▸ Exercise requirements
In the book review below, rewrite the paragraph beginning "Several years ago Lyda" more briefly and keep its main facts.

▸ Study text

Tuesday, 26 August 2014

Book Review: After Party by Daryl Gregory

Pros: complicated & diverse characters, interesting plot

Cons: some far fetched action

Several years ago Lyda was part of a scientific company looking for a drug to cure schizophrenia.  But on the night of their success, the team was drugged, and the resultant overdose left one of them dead and the others seeing god.  Now in a mental hospital for delusions, Lyda encounters a young woman who’s symptoms resemble those of the drug her team created, NME 110, numenous.  In order to stop the drug from spreading in this new world where designer drugs can be printed onto paper and drug parties are de rigueur, Lyda gets herself released to hunt down the remaining members of the team and find out who’s behind it.

Be prepared to reread sections of this book in order to figure out what’s going on.  The author cleverly leaves out information that forces you - when you finally realize what’s missing - to reevaluate what’s happening.  The first one of these comes at the end of chapter one.

One aspect of the plot was easy to figure out, but other aspects kept me guessing until the very end.

I loved the diversity of the characters and how they each deal with their own… issues.  Most of the main characters have a mental problem of some sort, and these get exacerbated by the use - and abuse - of drugs.  Lyda, a middle aged black lesbian, is the point of view character for the majority of the book, and has a guardian angel thanks to NME 110.  As an atheist and scientist she knows the angel is part of her own psyche, but has to constantly remind herself that it’s not real.  Ollie is an ex-intelligence officer, whose abuse of drugs made her paranoid.  To counter those effects she must stay on different drugs, ones that dull her senses making it difficult for her to see as well as think analytically.  I loved Sasha as a character who overcomes the challenges she faces - both physical and mental - using technology.

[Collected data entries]
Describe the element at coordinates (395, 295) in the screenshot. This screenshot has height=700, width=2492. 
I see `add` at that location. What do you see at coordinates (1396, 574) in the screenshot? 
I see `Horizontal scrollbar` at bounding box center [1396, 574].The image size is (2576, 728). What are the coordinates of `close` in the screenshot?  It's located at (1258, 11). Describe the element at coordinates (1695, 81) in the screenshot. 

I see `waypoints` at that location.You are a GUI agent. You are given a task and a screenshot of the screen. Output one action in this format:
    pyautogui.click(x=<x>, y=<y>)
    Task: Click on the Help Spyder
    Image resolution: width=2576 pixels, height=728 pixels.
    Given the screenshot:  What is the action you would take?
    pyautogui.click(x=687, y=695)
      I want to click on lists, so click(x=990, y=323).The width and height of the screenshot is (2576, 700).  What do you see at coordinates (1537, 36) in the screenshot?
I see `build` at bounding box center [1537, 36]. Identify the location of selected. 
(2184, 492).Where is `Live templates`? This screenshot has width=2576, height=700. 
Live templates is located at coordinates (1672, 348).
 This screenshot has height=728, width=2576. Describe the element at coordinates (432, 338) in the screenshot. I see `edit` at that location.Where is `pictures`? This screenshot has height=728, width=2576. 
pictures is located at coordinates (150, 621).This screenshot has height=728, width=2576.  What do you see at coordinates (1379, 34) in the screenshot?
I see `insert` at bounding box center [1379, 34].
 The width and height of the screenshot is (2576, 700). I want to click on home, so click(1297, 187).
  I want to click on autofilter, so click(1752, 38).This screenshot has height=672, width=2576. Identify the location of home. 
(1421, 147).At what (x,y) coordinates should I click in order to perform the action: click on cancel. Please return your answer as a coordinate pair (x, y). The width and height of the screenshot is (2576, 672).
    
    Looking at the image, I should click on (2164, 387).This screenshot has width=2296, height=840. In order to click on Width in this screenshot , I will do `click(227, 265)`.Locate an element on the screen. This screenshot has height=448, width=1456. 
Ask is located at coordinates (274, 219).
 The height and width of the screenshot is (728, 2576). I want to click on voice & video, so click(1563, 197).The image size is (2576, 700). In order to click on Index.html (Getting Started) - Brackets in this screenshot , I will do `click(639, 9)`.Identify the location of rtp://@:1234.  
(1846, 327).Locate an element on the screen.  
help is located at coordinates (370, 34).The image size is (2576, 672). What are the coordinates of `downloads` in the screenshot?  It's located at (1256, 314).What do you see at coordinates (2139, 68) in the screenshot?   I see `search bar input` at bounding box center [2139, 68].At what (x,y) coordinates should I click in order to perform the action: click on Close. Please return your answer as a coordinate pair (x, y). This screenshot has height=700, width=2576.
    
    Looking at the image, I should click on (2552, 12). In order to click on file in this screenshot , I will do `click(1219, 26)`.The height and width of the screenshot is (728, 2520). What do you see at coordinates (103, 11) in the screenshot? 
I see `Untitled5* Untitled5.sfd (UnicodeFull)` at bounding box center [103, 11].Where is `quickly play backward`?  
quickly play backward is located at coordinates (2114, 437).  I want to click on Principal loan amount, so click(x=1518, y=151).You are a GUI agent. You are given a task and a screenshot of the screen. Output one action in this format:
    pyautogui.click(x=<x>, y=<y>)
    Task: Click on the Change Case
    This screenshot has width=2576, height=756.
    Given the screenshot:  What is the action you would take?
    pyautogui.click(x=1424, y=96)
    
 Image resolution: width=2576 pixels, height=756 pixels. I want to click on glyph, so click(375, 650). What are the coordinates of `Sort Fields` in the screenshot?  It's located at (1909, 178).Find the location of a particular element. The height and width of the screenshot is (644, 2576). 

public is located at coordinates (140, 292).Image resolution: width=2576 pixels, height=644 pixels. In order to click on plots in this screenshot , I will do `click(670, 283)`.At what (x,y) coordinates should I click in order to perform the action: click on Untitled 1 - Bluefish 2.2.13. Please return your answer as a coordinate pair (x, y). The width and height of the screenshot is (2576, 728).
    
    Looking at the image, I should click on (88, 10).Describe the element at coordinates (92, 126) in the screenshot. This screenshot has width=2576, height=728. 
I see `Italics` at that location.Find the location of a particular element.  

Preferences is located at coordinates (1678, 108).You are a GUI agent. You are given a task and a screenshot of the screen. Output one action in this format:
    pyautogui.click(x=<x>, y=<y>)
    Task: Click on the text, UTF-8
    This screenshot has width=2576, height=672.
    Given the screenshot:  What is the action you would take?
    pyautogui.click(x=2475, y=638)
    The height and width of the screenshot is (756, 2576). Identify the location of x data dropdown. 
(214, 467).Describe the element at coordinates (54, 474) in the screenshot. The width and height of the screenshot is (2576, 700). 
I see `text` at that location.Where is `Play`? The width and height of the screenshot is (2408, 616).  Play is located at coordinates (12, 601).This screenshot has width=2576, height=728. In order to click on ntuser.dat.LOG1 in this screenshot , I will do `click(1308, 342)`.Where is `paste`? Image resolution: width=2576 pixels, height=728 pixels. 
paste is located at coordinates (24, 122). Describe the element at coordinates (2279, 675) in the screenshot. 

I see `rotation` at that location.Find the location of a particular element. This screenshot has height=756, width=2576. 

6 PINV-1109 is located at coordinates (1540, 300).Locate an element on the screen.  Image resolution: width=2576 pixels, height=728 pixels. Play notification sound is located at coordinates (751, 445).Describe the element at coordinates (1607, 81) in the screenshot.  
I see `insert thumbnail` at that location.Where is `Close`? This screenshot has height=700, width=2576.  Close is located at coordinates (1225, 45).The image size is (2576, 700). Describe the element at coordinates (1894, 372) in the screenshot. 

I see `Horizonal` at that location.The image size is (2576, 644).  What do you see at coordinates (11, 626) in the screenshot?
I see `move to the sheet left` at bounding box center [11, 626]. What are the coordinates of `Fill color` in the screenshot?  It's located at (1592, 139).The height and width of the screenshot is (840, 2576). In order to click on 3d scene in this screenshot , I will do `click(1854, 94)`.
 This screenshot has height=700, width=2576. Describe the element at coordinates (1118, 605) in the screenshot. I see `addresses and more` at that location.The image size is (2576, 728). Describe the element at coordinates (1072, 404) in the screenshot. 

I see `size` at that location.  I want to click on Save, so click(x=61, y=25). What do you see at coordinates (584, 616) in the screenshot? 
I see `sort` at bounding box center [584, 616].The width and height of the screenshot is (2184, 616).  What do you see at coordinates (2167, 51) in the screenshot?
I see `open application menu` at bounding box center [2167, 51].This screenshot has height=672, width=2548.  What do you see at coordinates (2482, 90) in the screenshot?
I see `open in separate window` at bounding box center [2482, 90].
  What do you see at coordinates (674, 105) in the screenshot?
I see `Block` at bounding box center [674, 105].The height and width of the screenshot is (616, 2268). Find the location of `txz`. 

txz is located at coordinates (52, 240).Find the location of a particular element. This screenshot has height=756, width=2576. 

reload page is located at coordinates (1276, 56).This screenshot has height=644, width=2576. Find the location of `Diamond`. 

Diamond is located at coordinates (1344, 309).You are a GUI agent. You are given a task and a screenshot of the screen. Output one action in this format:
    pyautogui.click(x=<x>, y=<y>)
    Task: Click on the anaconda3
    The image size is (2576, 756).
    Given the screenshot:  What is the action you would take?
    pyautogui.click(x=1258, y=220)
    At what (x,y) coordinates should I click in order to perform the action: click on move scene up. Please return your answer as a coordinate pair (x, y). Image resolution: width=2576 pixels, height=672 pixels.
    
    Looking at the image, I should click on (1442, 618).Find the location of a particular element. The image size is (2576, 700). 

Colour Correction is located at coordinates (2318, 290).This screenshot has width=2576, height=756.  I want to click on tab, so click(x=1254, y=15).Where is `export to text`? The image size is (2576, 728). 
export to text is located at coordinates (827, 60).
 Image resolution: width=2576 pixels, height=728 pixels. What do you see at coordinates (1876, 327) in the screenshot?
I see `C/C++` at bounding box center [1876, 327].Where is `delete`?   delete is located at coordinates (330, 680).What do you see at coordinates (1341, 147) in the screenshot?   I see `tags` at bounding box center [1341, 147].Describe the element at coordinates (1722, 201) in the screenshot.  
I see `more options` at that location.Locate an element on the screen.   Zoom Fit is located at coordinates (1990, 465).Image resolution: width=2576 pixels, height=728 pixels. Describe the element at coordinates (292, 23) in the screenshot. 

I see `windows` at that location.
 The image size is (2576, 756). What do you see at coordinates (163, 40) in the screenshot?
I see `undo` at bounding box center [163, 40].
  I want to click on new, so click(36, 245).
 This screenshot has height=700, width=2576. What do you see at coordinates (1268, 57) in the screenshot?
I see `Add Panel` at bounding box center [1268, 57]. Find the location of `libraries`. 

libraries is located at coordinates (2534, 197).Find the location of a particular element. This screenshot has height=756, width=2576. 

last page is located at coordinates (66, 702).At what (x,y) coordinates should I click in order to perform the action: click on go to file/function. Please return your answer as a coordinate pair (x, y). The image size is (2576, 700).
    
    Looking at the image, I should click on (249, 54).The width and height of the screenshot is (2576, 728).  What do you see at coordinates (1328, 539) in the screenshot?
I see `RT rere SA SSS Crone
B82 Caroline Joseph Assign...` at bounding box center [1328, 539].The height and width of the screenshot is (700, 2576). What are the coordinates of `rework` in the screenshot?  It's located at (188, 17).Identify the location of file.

▸ Answer for this exercise
Years ago, Lyda worked for a scientific company searching for a drug to cure schizophrenia. On the night of their success, the team was drugged. The overdose killed one member and left the others seeing god. Now in a mental hospital for delusions, Lyda meets a young woman whose symptoms resemble the effects of her team's drug, NME 110. Designer drugs can now be printed onto paper, and drug parties are the norm. To stop the drug from spreading, Lyda gets herself released so she can track down the rest of the team and find out who is behind it.